The flowers are mouse-scented, arranged corymb-like groups with each flower on a stalk 1-2 mm long. They are lemon-yellow and red, golden-yellow and orange to bronze, or deep red. The floral cup is broadly top-shaped, about 0.8 mm long, hairy and more or less smooth. The sepals are yellow to dark red, about 1.7 mm long, with 4 lobes which have long-hairy ends. The petals are about 1 mm long, broad egg-shaped with a finely toothed margin, shiny yellow to dark red. The style is 4.0-5.5 mm long, straight or gently curved with a few short hairs. Flowering time is from January to July.

==Taxonomy and naming==
Verticordia fastigiata was first formally described in 1852 by Russian botanist Nikolai Turczaninow based on plant material collected by James Drummond and the description was published in Bulletin de la Classe Physico-Mathématique de l'Académie Impériale des Sciences de Saint-Pétersbourg. The specific epithet (fastigiata) is derived from a Latin word meaning "having parallel, upright branches", referring to the habit of this species.

Verticordia conferta, a species described by botanist George Bentham in 1871 from specimens collected from poorly drained areas near East Mount Barren, has been placed in synonymy with this species.

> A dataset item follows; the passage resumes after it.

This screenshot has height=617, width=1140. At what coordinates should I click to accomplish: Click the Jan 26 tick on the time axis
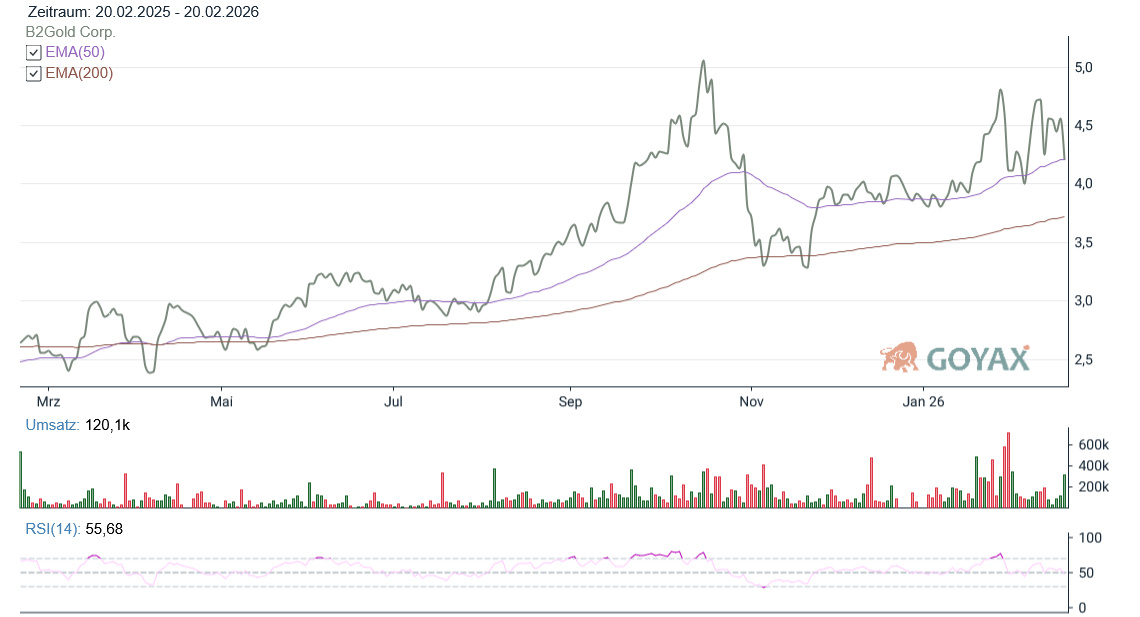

When Alex George reviewed the genus Verticordia in 1991, he placed this species in subgenus Verticordia, section Micrantha along with V. minutiflora and V. vicinella.

==Distribution and habitat==
This verticordia grows in sandy loam and clay over sandstone, sometimes in association with other species of verticordia, in low heath. It occurs in southern areas of the state between Ongerup and Cape Riche in the Esperance Plains, Jarrah Forest and Mallee biogeographic regions.

==Conservation==
Verticordia fastigiata is classified as "not threatened" by the Western Australian Government Department of Parks and Wildlife.

==Use in horticulture==
This verticordia is usually propagated from cuttings which usually strike easily but are slow to establish when planted out and may take several years to flower. It performs well in Western Australia and on the east coast when grown in light soils in a sunny location. Established plants are moderately frost-tolerant and resistant to pest attacks.